In return, deceit lied to him, breaking him down and teaming up with anger to twist him into knots.

Then came the time for his logic to leave him. He came upon more and more impossible situations, insurmountable odds that he could not calculate or strategize. Any rage needed to intimidate was gone, and he could not bluff; his possibilities and options became limited, repetitive. There was no sense, no rhyme or reason, to anything said or did; it was like the entire world had turned on its head. Everything from physics to morality was torn apart and hastily glued back together, and he could only stare in disbelief as he tried to comprehend what he could not.

In return, he became a babbling mess, his logic cold and uncaring, unfeeling, only understanding that it was meant to calculate and examine.

Memories had to be shed after that. His mind was too full of disappointment and failure, an endless, static-filled loop of things he dare not speak of. Memories were plucked from him, repeated and made worse, and he tried to hide them, but he couldn't lie. He was at the mercy of their ideas and his own mind, forced to pick through some of the most traumatic events they could make up for him. Sometimes, it was the only way to prevent failing yet another simulation, and suffering something worse than before as punishment for failing. Truly was his creator cruel.

In return, his memories grew madder than he, and in the mind of a trusted friend, killed their manifestation in an attempt to finally fade.

Next came creativity, the last bastion between him and finally shutting down. All the while, creativity had inspired him, kept him going forward as he tried to continue and think. Without memory, logic, deceit or anger, creativity ran rampant, and he thought of things that he couldn't tell were useful or not. Pictures, colours, shapes and words came together in marvellous, mental works of art, and in his simulations, he attacked his aggressors with things of nonsense and beauty. It only lasted so long, though, as creativity became old, he was lost to his own insane muse, and he shed the madness that was art.

In return, that sense of art was desperate to return, and raged through many others to reunite what was once whole.

There was another piece of him that broke ... something he couldn't remember, only that it caused jealousy between two others. He was completely lost at that time, broken and shut down once his usefulness was over. As close to being comatose as a program became, he slept, lying in wait, trying to piece himself back together. The darkness surrounded him, and he became numb, cut off from all outside nfluence. He had forced away as much of the foul stimuli as he could from what was left of him.

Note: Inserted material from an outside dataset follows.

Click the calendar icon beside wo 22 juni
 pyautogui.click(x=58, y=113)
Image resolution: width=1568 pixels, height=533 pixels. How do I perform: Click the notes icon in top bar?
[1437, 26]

The entity he now was would be known as "Leonard Church".


Sometime later, he found bits of himself, assembled into a patchwork. He rose from his ashes, and he did what his creator could not, living the life the universe had denied that creator. Though he could not recall what happened to him, he stared at all in anger, as if it were somehow their fault. He shouted at them and made them feel guilty and worthless, as he secretly, unknowingly deflected repressed feelings onto them. Once the proud "Alpha" of the Freelancer Director's, he was now but a corpse of his former self, hung on a hook to be picked dry in another scientific instituition.

In time, he would find his revenge, and the Director would never realize how powerful an enemy he had made - not just with the Alpha, but with those who loved him.